Task instructions:
(1) Answer these questions about the Project Sigma page, one line per answer, marked as the questions are.
(a) What does Sigma aim to demonstrate?
(b) What average rate of synaptic events per second does the page assume?
(c) How much storage does the page give as required for all music produced?
(2) For each statement below, say yes or no to whether the Project Sigma page agrees, and quote the words of the page that decide it.
(a) Sigma is described as the sum of all perceivable knowledge in a single, known dataverse.
(b) Sigma seeks to unite all of science into a single reductionist theory.
(c) The page puts the number of web pages at 3×10^8.
(3) Reproduce the stretch of the Project Sigma page from "Project Sigma" through "single, known dataverse.", without changing a word.

Selected excerpt:

Culturedataresearch

Project Sigma

© 2003

Precis

Sigma aims to demonstrate the human scale of infinity.

Its aim is to make human infinity a tangible concept and to allow its exploration, ultimately showing its diversity as an opposition to the general trends to reductionism and globalisation.

Sigma is the sum of all perceivable knowledge in a single, known dataverse.

It reflects the progress of humanity to analyse, store and measure everything around them.

It demonstrates that technology has already reached a point where all that can be measured, can be measured.

Whereas the search for the Grand Unification Theory seeks to unite all of science into a single reductionist theory, Sigma pre-renders all possible outcomes of the known universe into a single point and thus demonstrates the finite and infinite nature of the universe.

  • Number of protons in the universe: 10^17
  • number of synapses in the brain: 5^11
  • the combined number of synapses on earth: 5^11 * 6×10^9 = 3×10^21
  • the combined number of synaptic events per annum for Earth (avg. 10 per second) = 10^30
    • and for the entire history of “thought” = 10^30 * 5,000 years = 5*10^35
  • number of web pages = 3×10^8
  • number of grains of sand on earth: 10^12
  • number of CDs produced = 10^7
  • number of books published = 3*10^7
  • number of permutations of an encrypted 128 bit message= 2^128
  • storage required for all music produced = 500TB = 5*10^14 bytes
  • storage per $1000 following Moore’s law (18 months): 0.25TB 2003
  • so, for $2m you can store all the CDs, today.

Entries supplied:

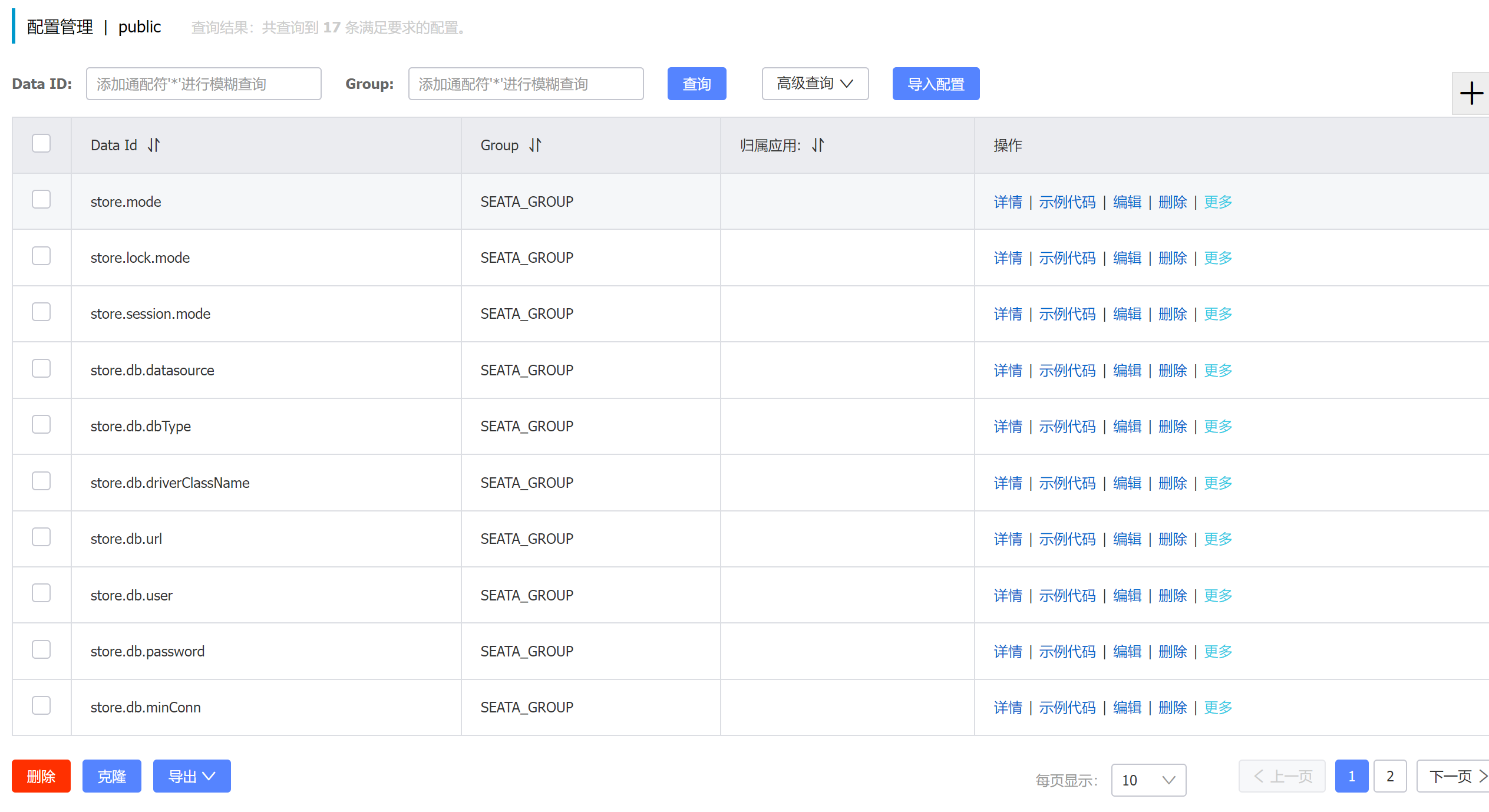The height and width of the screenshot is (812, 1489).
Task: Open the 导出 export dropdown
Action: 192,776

---

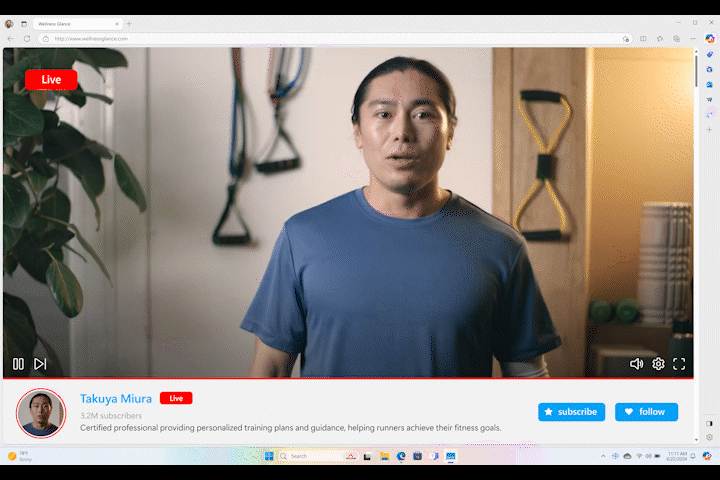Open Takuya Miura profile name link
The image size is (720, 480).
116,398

Task-by-task results:
(1)
(a) The human scale of infinity.
(b) 10 per second.
(c) 500TB, or 5*10^14 bytes.

(2)
(a) Yes: "Sigma is the sum of all perceivable knowledge in a single, known dataverse."
(b) No: "Whereas the search for the Grand Unification Theory seeks to unite all of science into a single reductionist theory, Sigma pre-renders all possible outcomes of the known universe into a single point"
(c) Yes: "number of web pages = 3×10^8"

(3)
Project Sigma

© 2003

Precis

Sigma aims to demonstrate the human scale of infinity.

Its aim is to make human infinity a tangible concept and to allow its exploration, ultimately showing its diversity as an opposition to the general trends to reductionism and globalisation.

Sigma is the sum of all perceivable knowledge in a single, known dataverse.